В том нет беды, что Мейерхольд разбрасывается, неустанно ищет, по причине вечной, так сказать, тревоги. Это свойство его таланта и его духа. Но, к сожалению, комментаторская болтовня, {82} весь этот рой облепивших Мейерхольда теоретиков, подобно «ученой вобле», чеховскому профессору Серебрякову, пишут об искусстве, ничего в нем не понимая – еще более обостряют присущую Мейерхольду слабость «эпатировать»: во-первых, потому, что какой бы рискованный опыт он ни проделал, этому всегда найдется приличествующее объяснение, во-вторых, потому, что угодливость добровольных теоретиков иногда подмывает и созорничать, к чему также есть уклон в человеческой натуре. Как я уже имел случай вскользь заметить, основное свойство художественной личности Мейерхольда есть своеволие. Санхо-Панчо, в пояснение своей незадачливости, говорит, что если бы он был шапочником, то люди стали бы рождаться без головы. Мейерхольд мог бы сказать, что если бы люди стали рождаться без головы, то он непременно попытался бы сделаться шапочником. В нем есть какая-то «наперекорность», какое-то художественное высокомерие, какая-то особность. Непременно пойти в разрез, непременно выделиться из хора; самым высшим оскорблением для себя считать указание на школу, к которой он принадлежит; самым большим несчастием полагать возможность повторения, хотя бы и усовершенствованного, одного и того же метода и приема. Я вполне понимаю, что истинный художник больше всего боится упрека в банальности, в неоригинальности, и что иной раз достаточно явиться {83} мысли, что художник занимается самопереписыванием, для того чтобы отбить аппетит к работе. И при всем том, эта свойственная художнику черта у Мейерхольда слишком гипертрофирована: она мешает ему быть последовательным именно в самых ценных его новациях и не дает ему развить их до полной завершенности и художественной убедительности.

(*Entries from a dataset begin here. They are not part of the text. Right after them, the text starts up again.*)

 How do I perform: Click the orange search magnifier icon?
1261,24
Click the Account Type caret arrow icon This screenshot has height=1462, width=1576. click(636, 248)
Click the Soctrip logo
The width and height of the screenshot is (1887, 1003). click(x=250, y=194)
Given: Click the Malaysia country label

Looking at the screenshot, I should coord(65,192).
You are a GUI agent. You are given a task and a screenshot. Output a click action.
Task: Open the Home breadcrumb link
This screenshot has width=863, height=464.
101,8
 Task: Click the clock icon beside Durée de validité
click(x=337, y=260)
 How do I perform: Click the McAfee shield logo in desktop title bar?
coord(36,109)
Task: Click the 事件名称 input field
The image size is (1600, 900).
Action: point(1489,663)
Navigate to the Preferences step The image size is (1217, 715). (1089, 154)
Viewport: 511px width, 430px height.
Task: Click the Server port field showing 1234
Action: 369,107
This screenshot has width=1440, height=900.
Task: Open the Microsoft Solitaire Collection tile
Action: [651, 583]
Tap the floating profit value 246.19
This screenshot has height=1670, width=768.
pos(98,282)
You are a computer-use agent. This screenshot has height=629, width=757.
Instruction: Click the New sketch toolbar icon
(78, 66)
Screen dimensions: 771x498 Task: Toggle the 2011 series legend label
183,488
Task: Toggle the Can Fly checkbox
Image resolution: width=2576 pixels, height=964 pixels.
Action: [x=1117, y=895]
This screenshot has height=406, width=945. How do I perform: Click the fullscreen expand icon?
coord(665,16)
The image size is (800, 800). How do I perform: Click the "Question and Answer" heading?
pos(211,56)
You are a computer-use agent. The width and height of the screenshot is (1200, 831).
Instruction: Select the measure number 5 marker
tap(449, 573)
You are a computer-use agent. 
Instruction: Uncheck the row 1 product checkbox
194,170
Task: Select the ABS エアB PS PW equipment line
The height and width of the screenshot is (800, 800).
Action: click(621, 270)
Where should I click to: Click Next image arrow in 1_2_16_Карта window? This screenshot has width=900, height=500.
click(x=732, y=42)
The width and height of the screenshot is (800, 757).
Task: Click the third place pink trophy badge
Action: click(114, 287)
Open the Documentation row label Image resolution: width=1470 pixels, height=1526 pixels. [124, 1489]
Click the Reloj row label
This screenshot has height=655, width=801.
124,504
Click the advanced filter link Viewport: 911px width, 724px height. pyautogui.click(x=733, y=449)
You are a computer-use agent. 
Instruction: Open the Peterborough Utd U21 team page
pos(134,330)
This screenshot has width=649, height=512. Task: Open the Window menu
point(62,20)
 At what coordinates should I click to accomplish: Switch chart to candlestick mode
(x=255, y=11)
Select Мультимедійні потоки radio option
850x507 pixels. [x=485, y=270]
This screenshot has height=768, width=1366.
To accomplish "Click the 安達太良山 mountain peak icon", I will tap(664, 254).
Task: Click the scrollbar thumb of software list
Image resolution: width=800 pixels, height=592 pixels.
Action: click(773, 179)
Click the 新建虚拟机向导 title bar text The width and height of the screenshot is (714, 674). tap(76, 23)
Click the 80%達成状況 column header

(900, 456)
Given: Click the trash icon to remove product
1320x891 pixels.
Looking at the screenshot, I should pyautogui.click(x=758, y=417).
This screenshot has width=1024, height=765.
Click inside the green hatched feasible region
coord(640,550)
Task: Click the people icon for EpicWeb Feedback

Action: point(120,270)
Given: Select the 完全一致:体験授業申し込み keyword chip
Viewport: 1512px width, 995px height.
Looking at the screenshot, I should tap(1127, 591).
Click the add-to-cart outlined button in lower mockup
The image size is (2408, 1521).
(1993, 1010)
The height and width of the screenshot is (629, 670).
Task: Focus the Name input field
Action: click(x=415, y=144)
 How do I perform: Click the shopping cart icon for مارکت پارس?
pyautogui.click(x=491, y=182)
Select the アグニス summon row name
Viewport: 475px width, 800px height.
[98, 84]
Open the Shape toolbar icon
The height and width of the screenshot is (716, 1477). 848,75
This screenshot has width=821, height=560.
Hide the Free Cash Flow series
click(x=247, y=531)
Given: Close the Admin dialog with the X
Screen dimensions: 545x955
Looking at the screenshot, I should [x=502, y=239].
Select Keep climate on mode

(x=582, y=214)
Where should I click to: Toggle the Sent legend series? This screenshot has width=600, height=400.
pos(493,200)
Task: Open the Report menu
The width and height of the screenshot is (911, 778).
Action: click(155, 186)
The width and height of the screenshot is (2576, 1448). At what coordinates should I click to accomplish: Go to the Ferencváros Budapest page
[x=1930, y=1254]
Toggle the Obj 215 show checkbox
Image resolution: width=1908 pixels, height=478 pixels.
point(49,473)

Для примера приведу то, что на мой личный взгляд несомненно и навсегда останется связанным с именем Мейерхольда, и что действительно открыло глаза многим на грубость и слабость так называемого натуралистического театра. Это – «стилизация» спектакля, т. е. во-первых, сведение к гармонии всех элементов постановки и во-вторых, синтетическая трактовка типов и характеров пьесы. Для того, чтобы показать, как это было и как слагалось, надо вернуться за много лет назад, к театру Комиссаржевской, в котором Мейерхольд производил свои опыты.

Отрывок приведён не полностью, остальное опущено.